The remaining question is whether there is enough revenue in this market for an end-to-end OaaS solution with all the required bells and whistles. As I mentioned previously, most OaaS solutions impose an annual minimum between $20k and $40k and a $20 to $50 per application fee. Given that the platforms who would initially use an OaaS solution typically would not see a massive cohort of new customers on a monthly basis, these solutions start becoming limited in their overall potential to capture revenue and even more so as a future business identity trust layer.

Final Thoughts

As I round the corner on my analysis of the KYB market, it is clear that there is a massive opportunity to materially change how we build trust between businesses today. Most of us who have been in the regulated financial space recognizes the problematic areas that need to be solved, and that is why we are seeing so much time and energy being pumped into new KYB offerings. At a glance, it appears that a more comprehensive solution which looks across the various risk areas can take advantage of the gaps that we have in existing offerings that result in long lead times to onboard. That solution would result in outsized outcomes for the company that builds it and the overall ecosystem.

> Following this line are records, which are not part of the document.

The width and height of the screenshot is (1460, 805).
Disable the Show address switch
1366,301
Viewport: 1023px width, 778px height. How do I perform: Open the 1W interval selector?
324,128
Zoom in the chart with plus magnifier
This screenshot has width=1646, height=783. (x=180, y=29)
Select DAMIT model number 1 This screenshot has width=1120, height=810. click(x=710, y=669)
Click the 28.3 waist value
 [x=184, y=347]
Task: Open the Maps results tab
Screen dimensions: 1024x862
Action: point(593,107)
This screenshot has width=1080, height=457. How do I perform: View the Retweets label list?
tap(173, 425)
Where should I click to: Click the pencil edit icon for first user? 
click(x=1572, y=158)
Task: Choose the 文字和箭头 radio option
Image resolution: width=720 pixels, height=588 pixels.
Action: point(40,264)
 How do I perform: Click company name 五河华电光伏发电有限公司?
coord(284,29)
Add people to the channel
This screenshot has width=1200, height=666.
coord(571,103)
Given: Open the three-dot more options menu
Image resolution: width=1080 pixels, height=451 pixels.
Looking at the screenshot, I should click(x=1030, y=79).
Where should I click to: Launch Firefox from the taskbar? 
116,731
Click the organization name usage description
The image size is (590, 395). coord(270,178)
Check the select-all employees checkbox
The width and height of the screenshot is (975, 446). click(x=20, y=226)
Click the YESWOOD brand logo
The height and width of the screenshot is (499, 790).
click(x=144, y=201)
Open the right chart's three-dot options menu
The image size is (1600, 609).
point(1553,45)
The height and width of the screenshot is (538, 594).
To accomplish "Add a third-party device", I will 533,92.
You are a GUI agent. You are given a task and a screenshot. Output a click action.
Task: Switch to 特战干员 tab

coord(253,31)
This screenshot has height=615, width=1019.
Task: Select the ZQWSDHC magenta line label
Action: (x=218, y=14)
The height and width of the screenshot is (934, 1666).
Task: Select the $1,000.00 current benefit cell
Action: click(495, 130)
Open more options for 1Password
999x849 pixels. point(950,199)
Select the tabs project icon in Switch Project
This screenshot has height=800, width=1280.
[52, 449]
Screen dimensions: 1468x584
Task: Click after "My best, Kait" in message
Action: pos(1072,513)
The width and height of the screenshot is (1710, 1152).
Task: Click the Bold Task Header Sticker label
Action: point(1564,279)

But inherently, the reason that this problem has existed for such a long time is related to the high costs associated with getting it done right coupled with a lower willingness to pay for a compliance tool that primarily helps with operational efficiency. From a cost perspective, the data required to validate all four of the major risk areas is highly fragmented at a country level and even more inconsistent as you move outside of the G10 countries and beyond. To build that database and then maintain it at a level where you can ensure an accurate view of every business is expensive, and it's one of the reasons that LexisNexis and D&B are still the economical choice for onboarding global businesses. From a willingness to pay perspective, compliance tools typically get fewer budget dollars to spend, and ultimately compliance teams want some friction to ensure they keep the platform safe so full automation is never the goal.

Operational efficiency through AI is a real thing, but I would make the case that internal efficiency projects like this are better solved by implementing AI in-house rather than expecting a third party tool to solve it. In the context of data verification for onboarding, running screen scraped publicly available data through a LLM for efficiency is something that the largest platforms are already starting to look at and what every competitor can and most likely will do. In the context of compliance review, only the largest platforms will truly pay for an AI based approach to justify the absolute number of manual review cases, and in this instance, work is already underway to do this in-house.

Overall, this is a space that is already seeing a lot of innovation and capital pour in. And the prize of a singular business identity layer still looms large waiting for the right player to create that network and unlock it's potential. The question is whether any the current or future ideas can materially change the game in a way that justifies the costs and satisfies the needs of platforms and the businesses they onboard. It's going to be exciting to see where things play out over the next few years!